### [Excerpt to read]
──────────

Making the important connection between tech-enabled inventory management and the Generally Accepted Accounting Principles (GAAP).

Established to make the financial reporting process transparent, the Generally Accepted Accounting Principles (GAAP) standardises the assumptions, terminology, definitions and methods that companies use to report their financial performance.

This standardisation helps external parties (e.g., investors, lenders, etc.) easily compare financial statements issued by GAAP-compliant entities and safely assume consistency, while also enabling quick and accurate cross-company comparisons.

Without GAAP, organisations wouldn’t be able to provide uniform, accurate financial data to their investors, stakeholders and creditors. “The purpose of GAAP is to create a uniform standard for financial reporting,” Motley Fool points out.

“When financial information is made available to the public,” it continues, “it should serve the purpose of helping investors make informed decisions as to where to put their money. Similarly, it should enable lenders to properly assess the financial condition of companies looking to borrow money.”

The Inventory Management-GAAP Connection

Good inventory management is a vital aspect of GAAP compliance because it can help limit the overstating of profits and/or value associated with inventory, which is recorded as the lesser of cost or “market value.”

According to the Financial Accounting Standards Board (FASB), market value is defined as the current replacement cost as limited by net realisable value. Put simply, it’s the amount of money that an item can be sold for in a given market.

──────────

### [Dataset records]

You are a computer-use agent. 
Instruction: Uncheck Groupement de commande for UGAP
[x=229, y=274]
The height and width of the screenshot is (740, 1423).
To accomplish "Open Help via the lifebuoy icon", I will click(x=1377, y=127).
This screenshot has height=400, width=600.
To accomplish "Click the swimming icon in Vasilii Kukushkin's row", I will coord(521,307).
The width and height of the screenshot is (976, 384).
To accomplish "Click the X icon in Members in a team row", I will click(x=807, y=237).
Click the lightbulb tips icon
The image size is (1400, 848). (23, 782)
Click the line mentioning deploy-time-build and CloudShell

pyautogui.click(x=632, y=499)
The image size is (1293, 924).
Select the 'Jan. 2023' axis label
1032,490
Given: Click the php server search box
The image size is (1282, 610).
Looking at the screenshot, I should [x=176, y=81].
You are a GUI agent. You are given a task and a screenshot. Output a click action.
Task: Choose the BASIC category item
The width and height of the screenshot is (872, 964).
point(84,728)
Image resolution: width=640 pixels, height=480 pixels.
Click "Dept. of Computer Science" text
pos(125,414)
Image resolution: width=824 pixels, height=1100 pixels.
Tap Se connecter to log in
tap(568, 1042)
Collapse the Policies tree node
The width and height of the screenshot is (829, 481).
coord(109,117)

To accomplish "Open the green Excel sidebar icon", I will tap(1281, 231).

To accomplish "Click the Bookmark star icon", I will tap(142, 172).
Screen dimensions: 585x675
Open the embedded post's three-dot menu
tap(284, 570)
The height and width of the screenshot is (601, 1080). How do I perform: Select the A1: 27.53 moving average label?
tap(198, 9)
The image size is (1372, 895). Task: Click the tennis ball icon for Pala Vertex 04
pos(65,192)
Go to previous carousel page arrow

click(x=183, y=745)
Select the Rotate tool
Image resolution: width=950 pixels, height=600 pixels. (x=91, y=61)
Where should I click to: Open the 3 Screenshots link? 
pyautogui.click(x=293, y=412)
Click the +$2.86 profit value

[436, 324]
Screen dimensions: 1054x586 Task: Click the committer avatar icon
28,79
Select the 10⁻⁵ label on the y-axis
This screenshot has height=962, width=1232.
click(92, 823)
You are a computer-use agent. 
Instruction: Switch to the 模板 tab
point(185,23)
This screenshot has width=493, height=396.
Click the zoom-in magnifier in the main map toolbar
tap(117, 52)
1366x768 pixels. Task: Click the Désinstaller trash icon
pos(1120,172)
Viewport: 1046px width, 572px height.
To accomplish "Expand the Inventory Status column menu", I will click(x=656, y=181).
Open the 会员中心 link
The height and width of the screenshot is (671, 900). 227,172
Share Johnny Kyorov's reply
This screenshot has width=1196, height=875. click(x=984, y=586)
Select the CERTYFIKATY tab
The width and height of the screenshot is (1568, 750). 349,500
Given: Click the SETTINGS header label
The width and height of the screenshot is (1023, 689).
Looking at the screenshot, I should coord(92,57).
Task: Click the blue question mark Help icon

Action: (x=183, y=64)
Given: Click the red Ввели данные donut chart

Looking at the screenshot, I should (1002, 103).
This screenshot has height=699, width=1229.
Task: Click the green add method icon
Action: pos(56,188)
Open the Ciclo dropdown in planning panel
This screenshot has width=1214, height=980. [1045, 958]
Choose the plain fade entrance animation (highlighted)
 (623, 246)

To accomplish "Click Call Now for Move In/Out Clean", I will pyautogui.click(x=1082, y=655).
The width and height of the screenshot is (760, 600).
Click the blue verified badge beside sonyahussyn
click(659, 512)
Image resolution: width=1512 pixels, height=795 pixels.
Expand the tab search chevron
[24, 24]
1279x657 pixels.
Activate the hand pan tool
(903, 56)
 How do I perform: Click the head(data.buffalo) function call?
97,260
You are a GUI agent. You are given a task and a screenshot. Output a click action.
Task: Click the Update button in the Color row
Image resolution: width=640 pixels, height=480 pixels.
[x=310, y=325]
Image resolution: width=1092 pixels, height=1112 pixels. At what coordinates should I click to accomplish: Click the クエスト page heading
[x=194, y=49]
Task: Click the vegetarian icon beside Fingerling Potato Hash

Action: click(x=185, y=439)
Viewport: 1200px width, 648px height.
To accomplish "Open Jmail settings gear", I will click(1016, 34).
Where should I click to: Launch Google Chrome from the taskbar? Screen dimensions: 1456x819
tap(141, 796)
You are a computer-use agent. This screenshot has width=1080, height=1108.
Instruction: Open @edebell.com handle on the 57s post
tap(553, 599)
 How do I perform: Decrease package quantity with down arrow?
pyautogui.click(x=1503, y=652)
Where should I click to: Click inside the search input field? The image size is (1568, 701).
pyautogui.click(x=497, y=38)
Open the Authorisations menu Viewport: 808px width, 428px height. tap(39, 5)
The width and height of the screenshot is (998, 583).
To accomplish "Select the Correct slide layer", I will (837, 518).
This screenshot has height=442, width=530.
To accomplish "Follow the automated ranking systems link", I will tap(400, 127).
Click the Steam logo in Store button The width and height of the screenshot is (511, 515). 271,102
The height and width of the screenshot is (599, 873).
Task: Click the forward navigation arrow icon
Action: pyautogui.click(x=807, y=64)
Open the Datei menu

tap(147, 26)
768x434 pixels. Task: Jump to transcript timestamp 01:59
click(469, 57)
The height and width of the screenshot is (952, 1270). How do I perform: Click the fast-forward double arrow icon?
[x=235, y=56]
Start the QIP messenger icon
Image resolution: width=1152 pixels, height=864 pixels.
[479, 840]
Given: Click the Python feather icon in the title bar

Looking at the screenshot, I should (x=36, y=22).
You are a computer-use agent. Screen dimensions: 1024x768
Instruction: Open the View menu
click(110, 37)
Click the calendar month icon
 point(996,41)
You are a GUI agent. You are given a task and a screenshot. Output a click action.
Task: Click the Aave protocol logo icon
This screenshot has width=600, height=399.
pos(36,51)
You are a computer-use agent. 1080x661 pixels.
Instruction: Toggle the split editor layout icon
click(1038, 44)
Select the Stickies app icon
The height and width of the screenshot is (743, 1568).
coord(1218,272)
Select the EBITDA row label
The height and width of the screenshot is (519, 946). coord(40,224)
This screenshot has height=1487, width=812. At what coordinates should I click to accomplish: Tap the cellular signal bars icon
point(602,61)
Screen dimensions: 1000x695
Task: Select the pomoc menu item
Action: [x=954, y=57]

──────────

### [Problems to solve]
1/ In the GAAP and inventory article, copy the text between "This standardisation helps" and "accurate cross-company comparisons.", inclusive.
2/ Summarize the GAAP and inventory article in two sentences.
The records have nothing to do with the text.

### [Solution set]
1/
This standardisation helps external parties (e.g., investors, lenders, etc.) easily compare financial statements issued by GAAP-compliant entities and safely assume consistency, while also enabling quick and accurate cross-company comparisons.

2/ GAAP standardizes the assumptions, terminology, definitions and methods companies use to report financial performance, so investors and lenders can compare financial statements and make informed decisions. Good inventory management supports GAAP compliance by helping limit the overstating of profits or value tied to inventory, which is recorded at the lesser of cost or market value.